The observant player might wonder, but how does a computer even play othello.
The computer uses a variety of techniques to search and find good moves.
- The bot generates all moves for the current board state
- The bot iterates over the array of moves:
- playing the move
- generating all moves for new state
- un-playing the move
- Step 2 continues until a certain depth is reached
- All states at the base of the game tree are evaluated
- The value of the states is propagated back to the root
- The moves are sorted by the best state that they can lead to
- The best move is chosen and played on the board
This is a simple overview of what the bot does every round. Some of the techniques that have been used to execute and optimize this process are listed down below.
Minimax
Defined as the smallest set of maximum possible losses, minimax is what was used to find moves that minimize the damage that the opponent can do.
Alpha-Beta Pruning
Alpha-Beta pruning is an optimization for Minimax, if a node presents itself to be better for the opponent than what we have already searched then the branch can be pruned as it is no longer an option.
Iterative Deepening - Coming Soon
Iterative deepening is a good solution to the problem of finding what depth to search to. Instead of searching to a fixed depth, the process of iterative deepening incrementally increases the depth. When time runs out you can take the results from the last completed search. Typically iterative deepening is faster then searching to a depth of "N" as you can use the results of each previous search to order the moves that are searched to increase the number of moves that are pruned.
Project Structure
Name | Description |
---|---|
Cargo.toml | Has all crate dependencies and crate information |
Cargo.lock | File generated from Cargo.toml |
LICENSE | Holds license for crate |
.gitignore | Standard gitignore file to prevent unwanted files form being committed |
src/main.rs | Entry point to crate |
src/human.rs | Contains code for all human related operations |
src/game | Contains code to run the game of othello |
src/bot | Contains code for all bot actions |
src/bot/moves | Contains the code for move related operations |
Future Ideas
This project is far from perfect. There is lots of room for improvement as its play style is decent at best. In the future I hope to implement these optimizations to improve the performance of the bot:
- Iterative Deepening
- Pruned position search while generating moves
- Transposition table for looking up board states that have been evaluated during search
- Cache for slow functions: generate moves, evaluate (Transposition Table)

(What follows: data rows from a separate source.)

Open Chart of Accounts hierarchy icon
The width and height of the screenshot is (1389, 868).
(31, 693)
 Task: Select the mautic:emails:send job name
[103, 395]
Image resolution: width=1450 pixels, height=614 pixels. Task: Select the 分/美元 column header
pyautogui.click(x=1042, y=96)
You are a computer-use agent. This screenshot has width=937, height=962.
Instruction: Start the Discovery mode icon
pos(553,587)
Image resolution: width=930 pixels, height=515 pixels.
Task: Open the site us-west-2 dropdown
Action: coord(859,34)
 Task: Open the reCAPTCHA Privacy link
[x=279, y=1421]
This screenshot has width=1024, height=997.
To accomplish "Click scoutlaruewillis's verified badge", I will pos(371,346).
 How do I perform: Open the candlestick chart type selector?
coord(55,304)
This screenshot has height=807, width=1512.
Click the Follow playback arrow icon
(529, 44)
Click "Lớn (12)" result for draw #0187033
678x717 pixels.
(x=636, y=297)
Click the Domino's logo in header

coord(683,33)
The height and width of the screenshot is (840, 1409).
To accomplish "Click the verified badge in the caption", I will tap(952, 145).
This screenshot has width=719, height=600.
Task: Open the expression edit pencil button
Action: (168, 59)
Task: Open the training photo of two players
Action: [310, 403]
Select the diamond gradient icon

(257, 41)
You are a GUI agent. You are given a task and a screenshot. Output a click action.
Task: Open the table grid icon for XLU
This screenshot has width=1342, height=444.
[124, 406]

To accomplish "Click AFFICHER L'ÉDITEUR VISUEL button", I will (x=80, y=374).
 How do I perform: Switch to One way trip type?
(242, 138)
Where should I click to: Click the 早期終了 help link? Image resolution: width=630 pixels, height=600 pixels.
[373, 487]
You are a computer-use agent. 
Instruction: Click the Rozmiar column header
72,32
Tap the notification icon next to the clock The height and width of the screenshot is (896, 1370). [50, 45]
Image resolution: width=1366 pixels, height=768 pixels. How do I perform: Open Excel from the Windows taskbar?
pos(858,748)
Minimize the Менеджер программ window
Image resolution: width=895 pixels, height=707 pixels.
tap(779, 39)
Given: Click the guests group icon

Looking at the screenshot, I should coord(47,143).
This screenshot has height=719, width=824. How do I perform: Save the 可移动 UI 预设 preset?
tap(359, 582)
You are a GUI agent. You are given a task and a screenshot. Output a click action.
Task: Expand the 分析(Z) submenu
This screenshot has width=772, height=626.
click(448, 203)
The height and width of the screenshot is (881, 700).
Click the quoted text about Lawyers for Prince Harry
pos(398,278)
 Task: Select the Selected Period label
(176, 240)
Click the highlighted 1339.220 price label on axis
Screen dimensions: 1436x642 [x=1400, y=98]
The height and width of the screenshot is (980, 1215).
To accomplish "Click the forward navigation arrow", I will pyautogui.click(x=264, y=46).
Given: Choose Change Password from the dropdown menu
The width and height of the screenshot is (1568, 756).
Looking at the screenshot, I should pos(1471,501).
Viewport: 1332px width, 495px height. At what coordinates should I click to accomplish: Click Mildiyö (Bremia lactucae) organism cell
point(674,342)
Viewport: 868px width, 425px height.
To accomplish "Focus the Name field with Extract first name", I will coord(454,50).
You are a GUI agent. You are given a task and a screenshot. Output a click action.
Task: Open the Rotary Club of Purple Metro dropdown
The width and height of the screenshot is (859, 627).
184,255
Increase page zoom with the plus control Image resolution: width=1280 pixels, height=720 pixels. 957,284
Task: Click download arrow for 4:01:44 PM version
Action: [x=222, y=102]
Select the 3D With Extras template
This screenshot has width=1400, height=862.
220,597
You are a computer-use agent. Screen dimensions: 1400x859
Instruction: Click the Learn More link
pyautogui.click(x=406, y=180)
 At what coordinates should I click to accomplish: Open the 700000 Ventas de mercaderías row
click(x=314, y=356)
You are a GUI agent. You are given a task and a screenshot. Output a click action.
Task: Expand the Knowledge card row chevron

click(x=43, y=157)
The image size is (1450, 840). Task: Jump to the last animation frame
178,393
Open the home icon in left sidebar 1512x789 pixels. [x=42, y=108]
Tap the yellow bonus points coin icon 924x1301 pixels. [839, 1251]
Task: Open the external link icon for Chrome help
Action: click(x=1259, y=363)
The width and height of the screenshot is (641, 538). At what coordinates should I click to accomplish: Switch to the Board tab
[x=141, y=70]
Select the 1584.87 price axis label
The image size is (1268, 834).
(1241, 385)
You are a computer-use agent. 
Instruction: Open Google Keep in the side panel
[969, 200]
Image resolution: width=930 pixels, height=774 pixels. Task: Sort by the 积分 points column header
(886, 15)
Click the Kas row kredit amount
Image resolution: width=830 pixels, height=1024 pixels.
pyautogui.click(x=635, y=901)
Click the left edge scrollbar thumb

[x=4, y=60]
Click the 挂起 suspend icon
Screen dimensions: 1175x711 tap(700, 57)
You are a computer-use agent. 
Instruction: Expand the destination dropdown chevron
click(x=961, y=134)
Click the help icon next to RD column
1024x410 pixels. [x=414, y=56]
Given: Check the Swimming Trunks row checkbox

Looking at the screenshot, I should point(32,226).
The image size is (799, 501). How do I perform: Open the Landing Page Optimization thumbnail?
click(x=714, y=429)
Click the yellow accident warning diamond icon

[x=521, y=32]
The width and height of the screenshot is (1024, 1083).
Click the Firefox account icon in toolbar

- Improve UI/UX. Possible solutions:
- writing custom user input function with standard library,
- Making a webpage *that hosts on local host to play the game more interactively
- Trying Monte-Carlo Tree Search
- Optimize constants and factors in evaluation function
- Potentially switch board data structure to bitmaps
- Multi Threading!
License
Licensed under the MIT License
Copyright (c) 2022 Altan Mehmet Ünver (L0ad1n6)
Permission is hereby granted, free of charge, to any person obtaining a copy of this software and associated documentation files (the "Software"), to deal in the Software without restriction, including without limitation the rights to use, copy, modify, merge, publish, distribute, sublicense, and/or sell copies of the Software, and to permit persons to whom the Software is furnished to do so, subject to the following conditions:
The above copyright notice and this permission notice shall be included in all copies or substantial portions of the Software.
THE SOFTWARE IS PROVIDED "AS IS", WITHOUT WARRANTY OF ANY KIND, EXPRESS OR IMPLIED, INCLUDING BUT NOT LIMITED TO THE WARRANTIES OF MERCHANTABILITY, FITNESS FOR A PARTICULAR PURPOSE AND NONINFRINGEMENT. IN NO EVENT SHALL THE AUTHORS OR COPYRIGHT HOLDERS BE LIABLE FOR ANY CLAIM, DAMAGES OR OTHER LIABILITY, WHETHER IN AN ACTION OF CONTRACT, TORT OR OTHERWISE, ARISING FROM, OUT OF OR IN CONNECTION WITH THE SOFTWARE OR THE USE OR OTHER DEALINGS IN THE SOFTWARE.